= Morton number =

Dimensionless number in fluid dynamics

In fluid dynamics, the Morton number (Mo) is a dimensionless number used together with the Eötvös number or Bond number to characterize the shape of bubbles or drops moving in a surrounding fluid or continuous phase, c.
It is named after Rose Morton, who described it with W. L. Haberman in 1953.

==Definition==
The Morton number is defined as

 $\mathrm{Mo} = \frac{g \mu_c^4 \, \Delta \rho}{\rho_c^2 \sigma^3},$

where g is the acceleration of gravity, $\mu_c$ is the viscosity of the surrounding fluid, $\rho_c$ the density of the surrounding fluid, $\Delta \rho$ the difference in density of the phases, and $\sigma$ is the surface tension coefficient.
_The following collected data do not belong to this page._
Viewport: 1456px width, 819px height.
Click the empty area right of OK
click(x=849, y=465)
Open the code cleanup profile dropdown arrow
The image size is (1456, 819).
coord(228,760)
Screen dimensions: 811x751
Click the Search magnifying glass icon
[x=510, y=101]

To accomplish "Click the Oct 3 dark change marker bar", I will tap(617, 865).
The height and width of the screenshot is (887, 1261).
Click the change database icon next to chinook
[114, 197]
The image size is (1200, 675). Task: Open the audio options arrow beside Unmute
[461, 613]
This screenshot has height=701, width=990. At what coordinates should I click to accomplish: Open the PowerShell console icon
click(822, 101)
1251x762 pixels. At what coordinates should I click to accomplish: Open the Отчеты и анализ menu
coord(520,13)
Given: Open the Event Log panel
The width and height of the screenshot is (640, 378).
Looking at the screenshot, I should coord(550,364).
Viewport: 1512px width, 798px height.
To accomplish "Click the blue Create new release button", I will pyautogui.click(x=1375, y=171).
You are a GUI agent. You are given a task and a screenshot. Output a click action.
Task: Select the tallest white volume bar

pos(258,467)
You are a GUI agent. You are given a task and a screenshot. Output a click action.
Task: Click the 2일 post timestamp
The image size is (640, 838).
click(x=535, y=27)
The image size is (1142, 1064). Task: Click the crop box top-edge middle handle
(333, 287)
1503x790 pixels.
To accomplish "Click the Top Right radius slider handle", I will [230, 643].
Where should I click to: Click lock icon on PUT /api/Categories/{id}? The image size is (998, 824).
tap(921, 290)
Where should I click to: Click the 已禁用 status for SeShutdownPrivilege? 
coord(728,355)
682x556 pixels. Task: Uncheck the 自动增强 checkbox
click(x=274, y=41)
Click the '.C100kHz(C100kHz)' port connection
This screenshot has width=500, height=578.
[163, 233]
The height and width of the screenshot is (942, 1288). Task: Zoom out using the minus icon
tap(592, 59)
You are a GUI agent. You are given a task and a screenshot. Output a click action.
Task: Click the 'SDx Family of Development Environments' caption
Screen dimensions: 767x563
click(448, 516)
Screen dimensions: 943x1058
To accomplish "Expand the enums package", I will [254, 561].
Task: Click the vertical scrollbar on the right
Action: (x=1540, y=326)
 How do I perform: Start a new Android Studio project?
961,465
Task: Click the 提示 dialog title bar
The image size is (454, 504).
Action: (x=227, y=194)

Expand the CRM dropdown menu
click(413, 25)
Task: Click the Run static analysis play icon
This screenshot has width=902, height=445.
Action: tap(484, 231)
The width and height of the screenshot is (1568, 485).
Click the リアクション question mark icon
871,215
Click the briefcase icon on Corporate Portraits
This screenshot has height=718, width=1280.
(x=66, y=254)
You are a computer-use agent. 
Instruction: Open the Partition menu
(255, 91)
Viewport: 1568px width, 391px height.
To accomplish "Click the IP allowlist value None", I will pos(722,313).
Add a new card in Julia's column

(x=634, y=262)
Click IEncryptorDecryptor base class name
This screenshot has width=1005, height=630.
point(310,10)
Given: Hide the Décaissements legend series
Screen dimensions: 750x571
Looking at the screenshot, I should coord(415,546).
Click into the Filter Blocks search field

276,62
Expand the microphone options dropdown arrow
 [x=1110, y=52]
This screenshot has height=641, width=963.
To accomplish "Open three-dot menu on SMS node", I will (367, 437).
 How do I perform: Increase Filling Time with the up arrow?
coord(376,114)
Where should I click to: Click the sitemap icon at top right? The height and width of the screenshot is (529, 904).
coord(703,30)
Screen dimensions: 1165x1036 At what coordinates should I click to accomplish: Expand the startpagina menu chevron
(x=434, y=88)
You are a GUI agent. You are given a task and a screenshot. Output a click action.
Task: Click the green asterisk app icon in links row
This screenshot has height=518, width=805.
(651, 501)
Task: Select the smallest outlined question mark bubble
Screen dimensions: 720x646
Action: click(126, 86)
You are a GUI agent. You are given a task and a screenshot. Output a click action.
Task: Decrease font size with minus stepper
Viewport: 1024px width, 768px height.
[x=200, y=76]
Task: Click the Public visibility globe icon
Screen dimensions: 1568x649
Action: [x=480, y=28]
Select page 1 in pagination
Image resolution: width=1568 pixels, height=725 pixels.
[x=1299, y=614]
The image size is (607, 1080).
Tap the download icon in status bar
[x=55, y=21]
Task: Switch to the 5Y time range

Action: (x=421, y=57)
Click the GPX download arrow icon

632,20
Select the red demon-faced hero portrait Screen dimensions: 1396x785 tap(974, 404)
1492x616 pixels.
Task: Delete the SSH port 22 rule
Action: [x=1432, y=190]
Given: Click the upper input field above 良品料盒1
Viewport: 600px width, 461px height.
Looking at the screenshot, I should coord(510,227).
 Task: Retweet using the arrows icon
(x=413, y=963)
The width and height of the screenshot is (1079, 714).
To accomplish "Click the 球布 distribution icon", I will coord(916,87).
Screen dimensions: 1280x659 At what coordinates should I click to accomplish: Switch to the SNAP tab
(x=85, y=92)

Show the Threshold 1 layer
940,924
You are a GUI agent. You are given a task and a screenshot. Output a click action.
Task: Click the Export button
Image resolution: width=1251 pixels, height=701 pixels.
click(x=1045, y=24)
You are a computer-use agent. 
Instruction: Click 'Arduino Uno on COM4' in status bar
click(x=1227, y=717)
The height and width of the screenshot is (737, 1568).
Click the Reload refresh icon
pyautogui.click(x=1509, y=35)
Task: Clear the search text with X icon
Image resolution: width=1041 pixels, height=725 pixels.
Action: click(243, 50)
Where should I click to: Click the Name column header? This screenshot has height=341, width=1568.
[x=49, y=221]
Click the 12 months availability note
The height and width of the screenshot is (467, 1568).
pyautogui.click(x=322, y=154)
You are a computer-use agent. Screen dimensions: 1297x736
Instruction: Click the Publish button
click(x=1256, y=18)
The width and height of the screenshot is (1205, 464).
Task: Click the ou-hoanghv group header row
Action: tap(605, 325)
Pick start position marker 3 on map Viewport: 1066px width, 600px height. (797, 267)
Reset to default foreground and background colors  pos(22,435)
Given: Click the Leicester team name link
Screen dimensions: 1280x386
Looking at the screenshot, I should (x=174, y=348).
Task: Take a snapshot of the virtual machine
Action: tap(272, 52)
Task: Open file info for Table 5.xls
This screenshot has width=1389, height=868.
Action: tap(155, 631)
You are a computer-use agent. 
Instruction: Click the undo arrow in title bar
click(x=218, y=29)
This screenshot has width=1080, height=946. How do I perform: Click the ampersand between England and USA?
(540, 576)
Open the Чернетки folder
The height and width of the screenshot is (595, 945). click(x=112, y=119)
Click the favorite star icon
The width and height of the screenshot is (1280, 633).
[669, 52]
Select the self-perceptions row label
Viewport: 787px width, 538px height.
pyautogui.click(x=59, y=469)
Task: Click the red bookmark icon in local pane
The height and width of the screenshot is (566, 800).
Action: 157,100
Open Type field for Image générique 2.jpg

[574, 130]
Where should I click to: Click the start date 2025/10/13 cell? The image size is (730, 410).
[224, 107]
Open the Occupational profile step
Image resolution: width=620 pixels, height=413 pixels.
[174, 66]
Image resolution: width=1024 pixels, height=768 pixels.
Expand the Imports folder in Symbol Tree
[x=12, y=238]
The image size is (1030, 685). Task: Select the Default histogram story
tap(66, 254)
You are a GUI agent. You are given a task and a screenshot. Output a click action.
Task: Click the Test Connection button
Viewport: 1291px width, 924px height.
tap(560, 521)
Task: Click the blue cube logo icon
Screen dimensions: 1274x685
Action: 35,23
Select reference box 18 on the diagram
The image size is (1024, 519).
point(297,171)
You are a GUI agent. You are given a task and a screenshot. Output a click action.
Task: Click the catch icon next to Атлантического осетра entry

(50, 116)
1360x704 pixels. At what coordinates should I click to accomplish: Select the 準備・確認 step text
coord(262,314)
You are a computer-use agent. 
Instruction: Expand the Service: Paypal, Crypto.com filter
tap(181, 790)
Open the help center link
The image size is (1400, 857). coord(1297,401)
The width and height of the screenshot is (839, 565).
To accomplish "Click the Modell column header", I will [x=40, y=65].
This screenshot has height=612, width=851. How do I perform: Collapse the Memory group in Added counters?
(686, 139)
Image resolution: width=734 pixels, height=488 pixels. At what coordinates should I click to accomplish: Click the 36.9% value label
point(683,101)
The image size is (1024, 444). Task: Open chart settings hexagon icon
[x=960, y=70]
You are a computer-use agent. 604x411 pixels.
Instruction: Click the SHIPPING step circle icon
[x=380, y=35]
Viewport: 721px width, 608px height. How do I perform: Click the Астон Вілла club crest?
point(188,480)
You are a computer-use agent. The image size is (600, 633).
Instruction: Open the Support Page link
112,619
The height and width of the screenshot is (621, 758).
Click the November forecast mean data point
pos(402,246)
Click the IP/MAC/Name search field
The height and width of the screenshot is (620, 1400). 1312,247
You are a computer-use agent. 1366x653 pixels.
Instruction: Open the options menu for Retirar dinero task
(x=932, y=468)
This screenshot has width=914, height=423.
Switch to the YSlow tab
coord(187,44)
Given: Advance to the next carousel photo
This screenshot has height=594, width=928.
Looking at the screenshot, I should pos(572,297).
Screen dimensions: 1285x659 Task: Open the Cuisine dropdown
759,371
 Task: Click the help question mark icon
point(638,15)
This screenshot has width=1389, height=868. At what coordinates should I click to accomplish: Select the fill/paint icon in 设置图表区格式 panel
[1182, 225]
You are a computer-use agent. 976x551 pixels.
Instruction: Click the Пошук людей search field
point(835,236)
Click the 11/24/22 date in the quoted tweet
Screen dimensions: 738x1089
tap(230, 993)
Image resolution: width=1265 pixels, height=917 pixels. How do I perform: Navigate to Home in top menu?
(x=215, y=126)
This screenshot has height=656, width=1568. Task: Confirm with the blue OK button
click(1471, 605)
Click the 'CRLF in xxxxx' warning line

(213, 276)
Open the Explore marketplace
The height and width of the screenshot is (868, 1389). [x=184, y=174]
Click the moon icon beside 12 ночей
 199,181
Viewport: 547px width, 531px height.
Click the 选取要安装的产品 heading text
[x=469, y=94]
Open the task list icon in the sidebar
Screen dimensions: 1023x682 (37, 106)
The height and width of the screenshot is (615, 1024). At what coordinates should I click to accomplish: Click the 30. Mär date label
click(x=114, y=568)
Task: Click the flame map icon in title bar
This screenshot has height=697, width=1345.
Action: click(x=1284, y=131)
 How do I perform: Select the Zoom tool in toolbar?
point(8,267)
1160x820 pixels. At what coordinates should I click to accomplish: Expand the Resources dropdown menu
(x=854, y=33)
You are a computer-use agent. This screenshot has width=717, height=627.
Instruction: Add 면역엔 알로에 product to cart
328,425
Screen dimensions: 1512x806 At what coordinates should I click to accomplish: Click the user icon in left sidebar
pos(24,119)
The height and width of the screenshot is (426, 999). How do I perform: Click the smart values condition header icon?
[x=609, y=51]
For the case of a bubble with a negligible inner density the Morton number can be simplified to

$\mathrm{Mo} = \frac{g\mu_c^4}{\rho_c \sigma^3}.$

==Relation to other parameters==
The Morton number can also be expressed by using a combination of the Weber number, Froude number and Reynolds number,

$\mathrm{Mo} = \frac{\mathrm{We}^3}{\mathrm{Fr}^2\, \mathrm{Re}^4}.$

The Froude number in the above expression is defined as

$\mathrm{Fr^2} = \frac{V^2}{g d}$

where V is a reference velocity and d is the equivalent diameter of the drop or bubble.